▶ Work order
Word-for-word transcription is needed for all of the entries.

(Collected data entries)
____________________
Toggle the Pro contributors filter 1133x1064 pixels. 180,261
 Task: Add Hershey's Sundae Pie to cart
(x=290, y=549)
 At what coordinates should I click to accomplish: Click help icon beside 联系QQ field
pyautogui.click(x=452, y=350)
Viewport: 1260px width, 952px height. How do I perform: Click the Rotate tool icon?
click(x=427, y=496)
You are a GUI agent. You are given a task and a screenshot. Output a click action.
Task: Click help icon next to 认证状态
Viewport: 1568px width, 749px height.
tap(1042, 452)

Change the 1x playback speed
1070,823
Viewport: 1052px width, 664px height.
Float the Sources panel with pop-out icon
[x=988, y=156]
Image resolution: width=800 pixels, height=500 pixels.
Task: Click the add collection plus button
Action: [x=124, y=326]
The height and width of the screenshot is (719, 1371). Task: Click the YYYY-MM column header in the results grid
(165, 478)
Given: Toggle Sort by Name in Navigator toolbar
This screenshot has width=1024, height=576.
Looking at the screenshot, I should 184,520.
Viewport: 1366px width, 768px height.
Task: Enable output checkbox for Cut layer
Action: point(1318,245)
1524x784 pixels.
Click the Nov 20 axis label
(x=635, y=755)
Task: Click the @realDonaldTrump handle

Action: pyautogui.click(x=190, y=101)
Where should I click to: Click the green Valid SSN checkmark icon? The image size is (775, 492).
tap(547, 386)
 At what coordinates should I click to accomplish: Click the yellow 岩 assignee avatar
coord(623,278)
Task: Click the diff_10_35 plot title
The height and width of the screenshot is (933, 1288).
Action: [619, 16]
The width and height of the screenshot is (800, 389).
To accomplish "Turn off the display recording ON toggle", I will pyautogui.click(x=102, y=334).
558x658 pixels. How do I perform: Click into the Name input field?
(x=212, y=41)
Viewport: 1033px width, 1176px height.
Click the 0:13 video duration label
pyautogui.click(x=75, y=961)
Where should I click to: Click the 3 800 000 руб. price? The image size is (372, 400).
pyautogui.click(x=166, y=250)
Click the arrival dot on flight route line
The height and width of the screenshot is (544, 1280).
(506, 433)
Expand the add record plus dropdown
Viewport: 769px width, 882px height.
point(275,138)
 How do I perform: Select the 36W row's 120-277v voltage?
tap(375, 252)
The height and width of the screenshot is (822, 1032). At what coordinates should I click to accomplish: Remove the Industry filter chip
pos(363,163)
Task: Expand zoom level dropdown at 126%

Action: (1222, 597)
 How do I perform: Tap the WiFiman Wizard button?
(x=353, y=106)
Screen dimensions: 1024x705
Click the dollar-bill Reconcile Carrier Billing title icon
____________________
▶ Exercise solution
Toggle the Pro contributors filter 1133x1064 pixels. 180,261
 Task: Add Hershey's Sundae Pie to cart
(x=290, y=549)
 At what coordinates should I click to accomplish: Click help icon beside 联系QQ field
pyautogui.click(x=452, y=350)
Viewport: 1260px width, 952px height. How do I perform: Click the Rotate tool icon?
click(x=427, y=496)
You are a GUI agent. You are given a task and a screenshot. Output a click action.
Task: Click help icon next to 认证状态
Viewport: 1568px width, 749px height.
tap(1042, 452)

Change the 1x playback speed
1070,823
Viewport: 1052px width, 664px height.
Float the Sources panel with pop-out icon
[x=988, y=156]
Image resolution: width=800 pixels, height=500 pixels.
Task: Click the add collection plus button
Action: [x=124, y=326]
The height and width of the screenshot is (719, 1371). Task: Click the YYYY-MM column header in the results grid
(165, 478)
Given: Toggle Sort by Name in Navigator toolbar
This screenshot has width=1024, height=576.
Looking at the screenshot, I should 184,520.
Viewport: 1366px width, 768px height.
Task: Enable output checkbox for Cut layer
Action: point(1318,245)
1524x784 pixels.
Click the Nov 20 axis label
(x=635, y=755)
Task: Click the @realDonaldTrump handle

Action: pyautogui.click(x=190, y=101)
Where should I click to: Click the green Valid SSN checkmark icon? The image size is (775, 492).
tap(547, 386)
 At what coordinates should I click to accomplish: Click the yellow 岩 assignee avatar
coord(623,278)
Task: Click the diff_10_35 plot title
The height and width of the screenshot is (933, 1288).
Action: [619, 16]
The width and height of the screenshot is (800, 389).
To accomplish "Turn off the display recording ON toggle", I will pyautogui.click(x=102, y=334).
558x658 pixels. How do I perform: Click into the Name input field?
(x=212, y=41)
Viewport: 1033px width, 1176px height.
Click the 0:13 video duration label
pyautogui.click(x=75, y=961)
Where should I click to: Click the 3 800 000 руб. price? The image size is (372, 400).
pyautogui.click(x=166, y=250)
Click the arrival dot on flight route line
The height and width of the screenshot is (544, 1280).
(506, 433)
Expand the add record plus dropdown
Viewport: 769px width, 882px height.
point(275,138)
 How do I perform: Select the 36W row's 120-277v voltage?
tap(375, 252)
The height and width of the screenshot is (822, 1032). At what coordinates should I click to accomplish: Remove the Industry filter chip
pos(363,163)
Task: Expand zoom level dropdown at 126%

Action: (1222, 597)
 How do I perform: Tap the WiFiman Wizard button?
(x=353, y=106)
Screen dimensions: 1024x705
Click the dollar-bill Reconcile Carrier Billing title icon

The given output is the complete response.